The blond man was taking careful aim just as he had when he had shot Sally Raines. I yelled it as loudly as I could. I yelled, “Murfin! Behind you!”
It may have been something that he had learned from Filthy Frankie in Pittsburgh because Murfin went down into a tumbling dive and then rolled and kept on rolling. The blond man fired at him, but missed.
Murfin fired twice as he rolled and the blond man staggered, dropped his gun, clutched at his stomach just above the belt, and then sank slowly and perhaps even carefully to his knees. He stayed there on his knees for a moment before he toppled over onto his left side.
The man with the caterpillar eyebrows snapped two shots at Murfin, but when he didn’t hit anything he darted back behind the parked Plymouth.

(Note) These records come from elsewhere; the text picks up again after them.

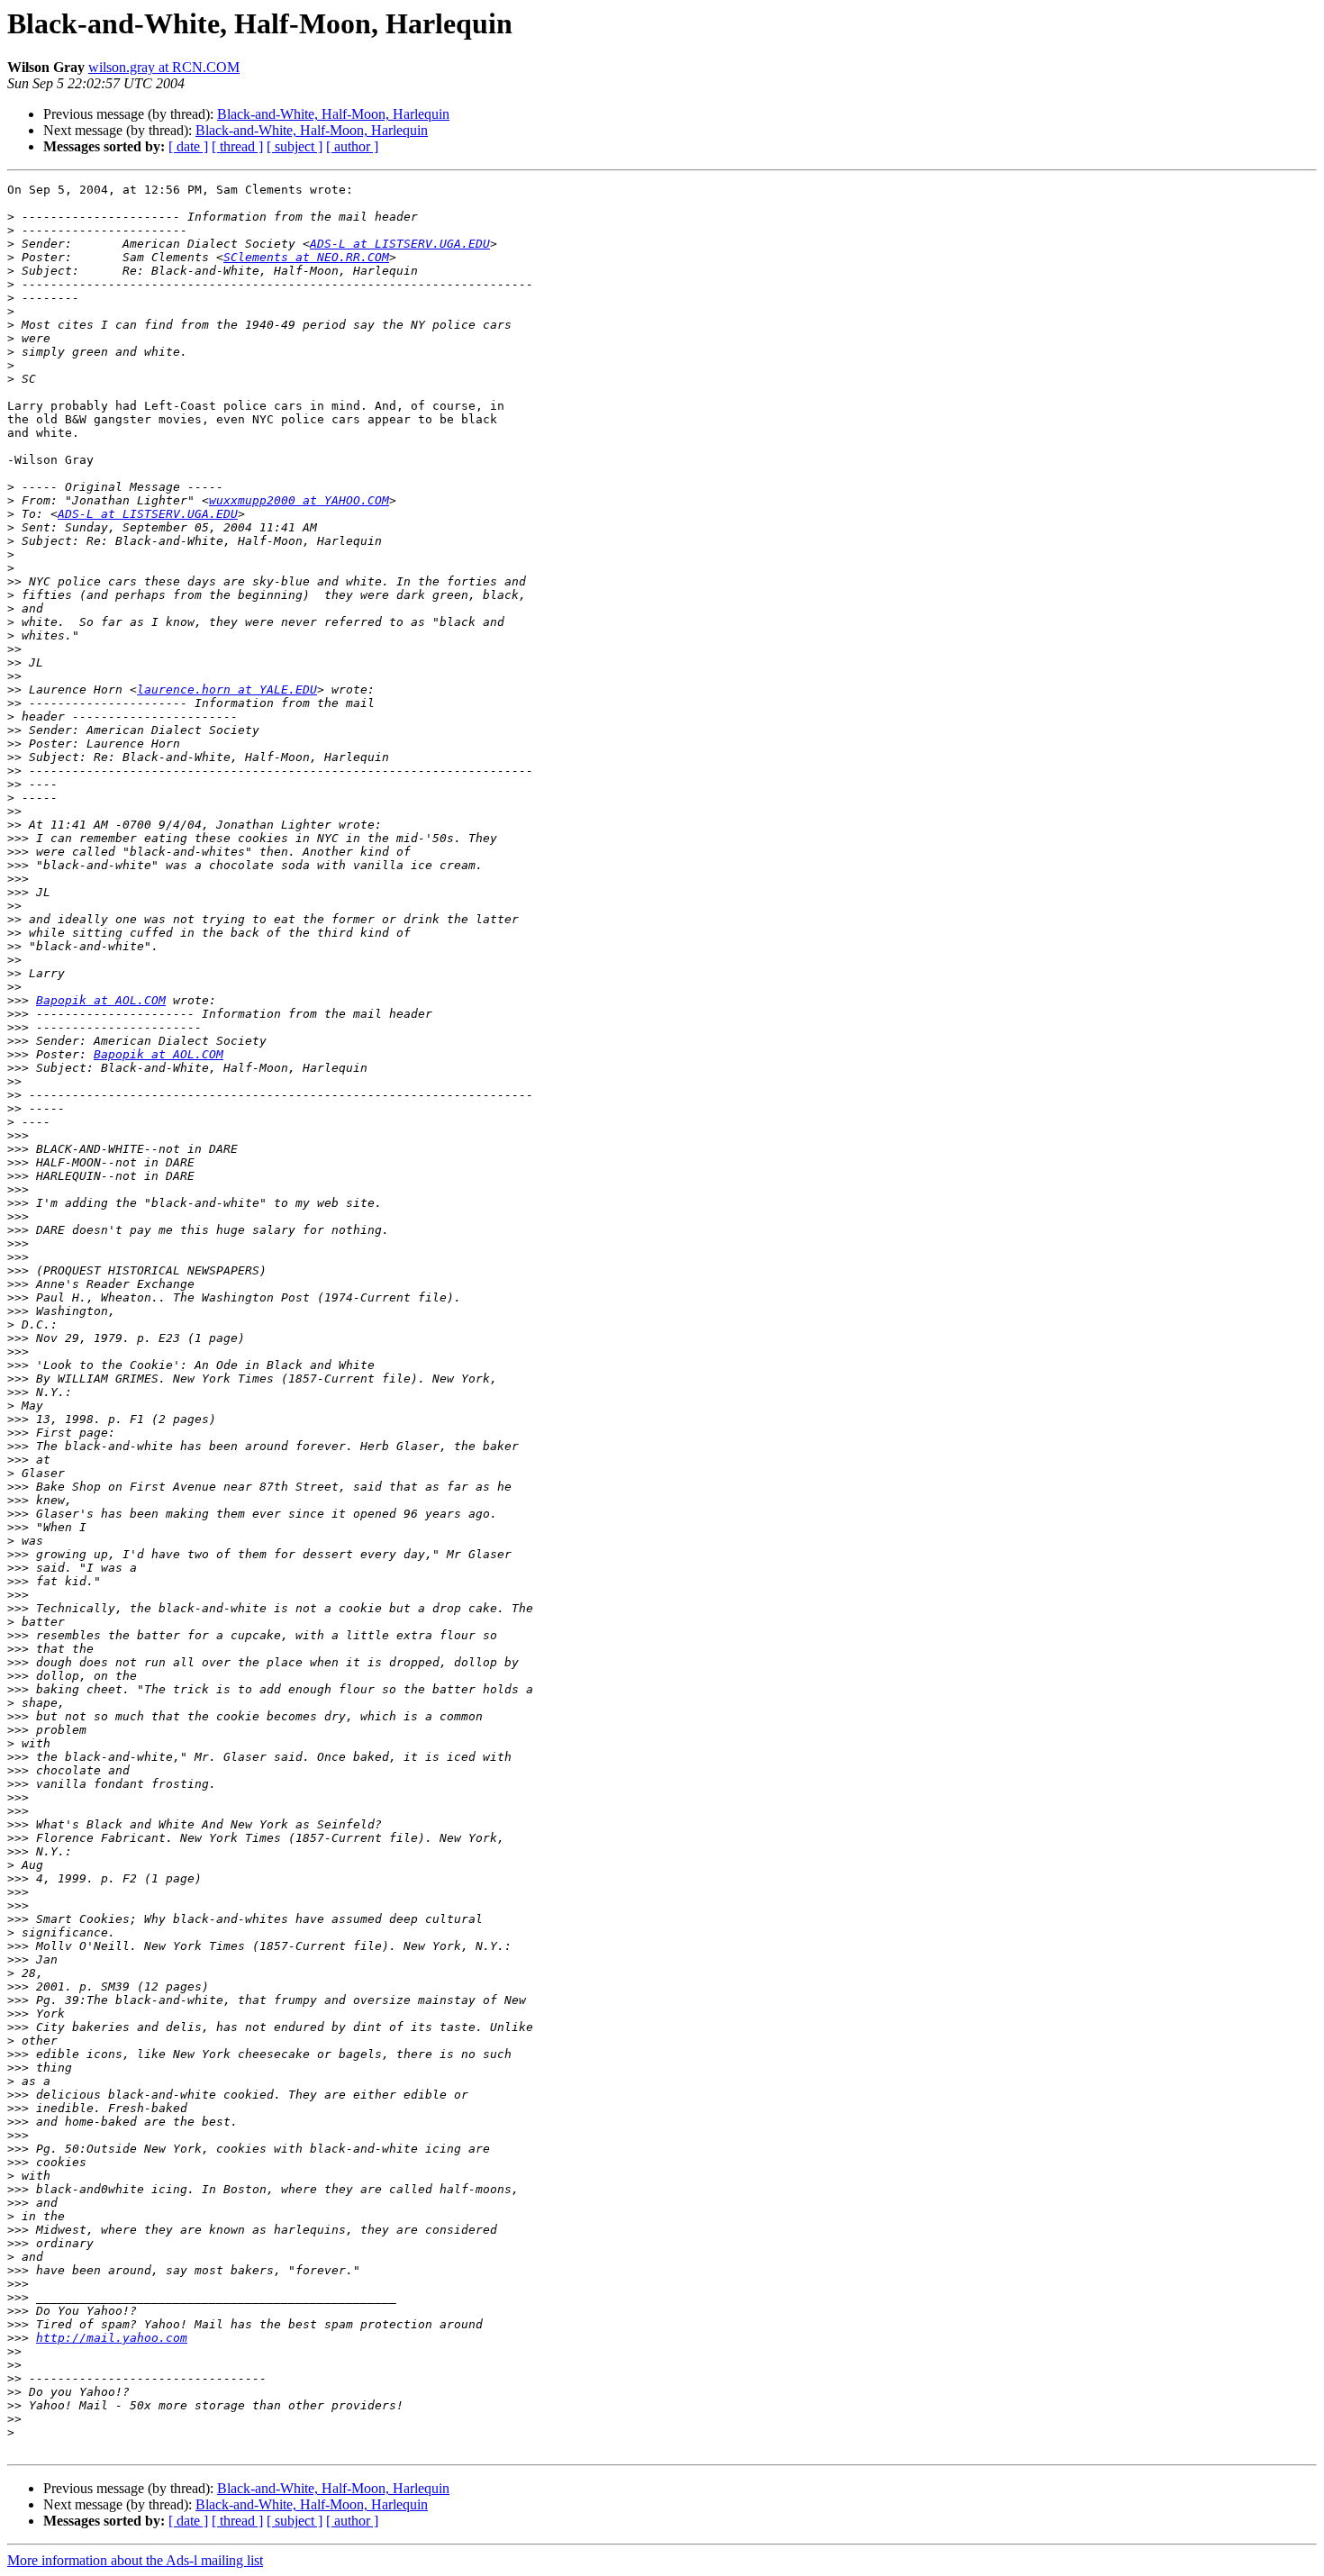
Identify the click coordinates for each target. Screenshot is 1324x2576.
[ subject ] (294, 146)
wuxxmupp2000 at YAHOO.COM (299, 500)
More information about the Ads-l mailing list (135, 2560)
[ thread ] (237, 146)
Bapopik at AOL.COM (101, 1000)
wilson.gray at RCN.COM (164, 67)
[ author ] (352, 146)
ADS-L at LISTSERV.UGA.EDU (400, 243)
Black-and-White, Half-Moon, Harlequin (333, 114)
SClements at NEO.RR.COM (306, 257)
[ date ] (188, 146)
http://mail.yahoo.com (111, 2338)
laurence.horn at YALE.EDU (227, 689)
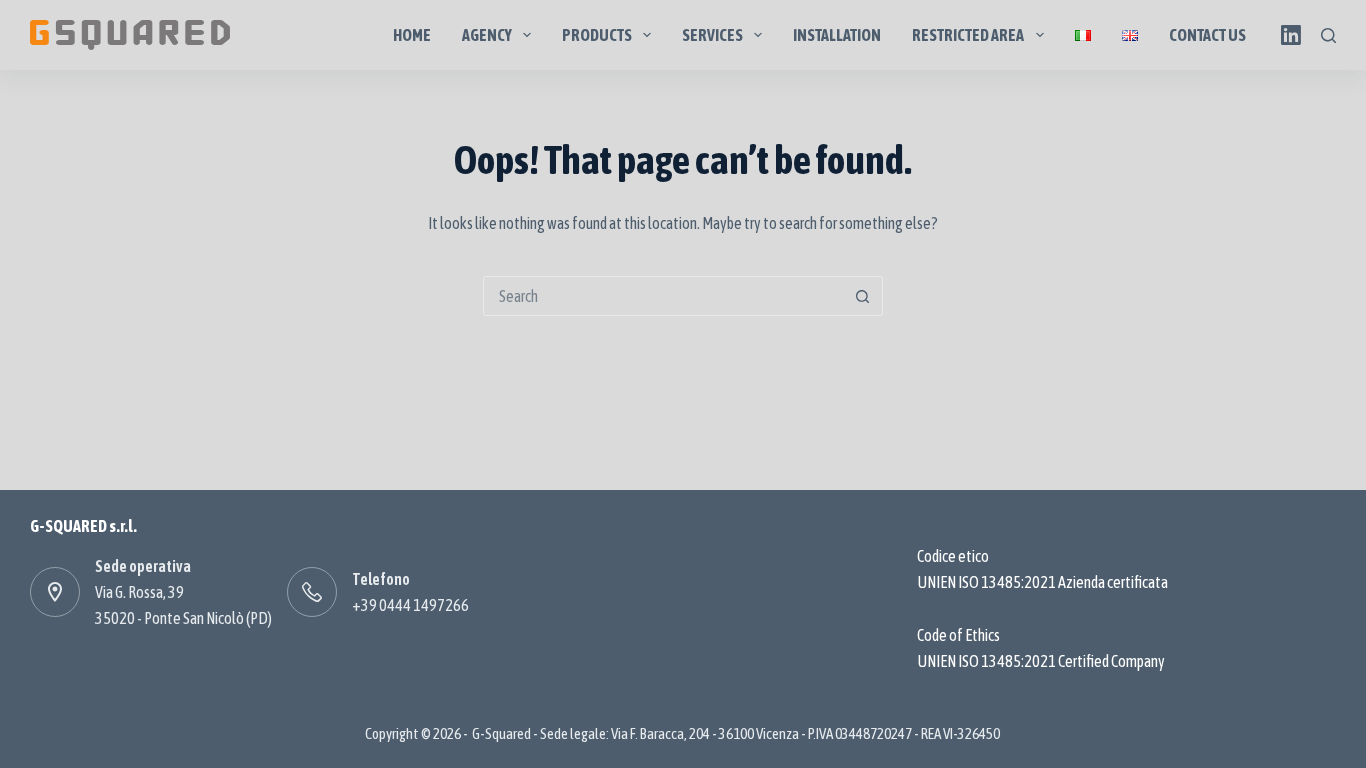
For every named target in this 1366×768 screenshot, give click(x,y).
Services (712, 35)
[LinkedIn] (1291, 35)
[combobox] (664, 296)
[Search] (1328, 35)
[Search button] (863, 296)
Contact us (1207, 35)
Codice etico (953, 556)
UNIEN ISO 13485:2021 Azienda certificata (1042, 582)
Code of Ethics (958, 635)
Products (597, 35)
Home (412, 35)
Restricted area (968, 35)
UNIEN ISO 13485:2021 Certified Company (1041, 661)
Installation (837, 35)
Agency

Murfin got quickly to his feet and ran around the corner of the house just as the man with the caterpillar eyebrows aimed carefully and fired again. I didn’t think that he had hit Murfin, but I wasn’t sure.
“That’s not quite the way we had it planned, dear boy,” Slick said.
I turned and looked at the gun that Slick held in his right hand. It was aimed at me. It looked like a Walther, the PPK model. I had won one just like it in a poker game a long time ago.
“Well,” I said, “thanks for letting Ruth and the kids go.”
“I’m sorry, Harvey,” he said. “I really am.”
“Sure.”
“I think it would be better if we went up the mountain a bit.”
“Okay.”
“You first.”
I started through the pines up the mountain. “Whose idea was it, Slick, yours or Gallops’s? But that’s a dumb question; it had to be yours, didn’t it?”
“Mr. Gallops’s imagination is somewhat limited.”
“The two-million-dollar ransom. Do you split it?”
“You don’t really think I was in it for the money, do you, Harvey?”
“No. Not really. I suppose you were in it for the power.”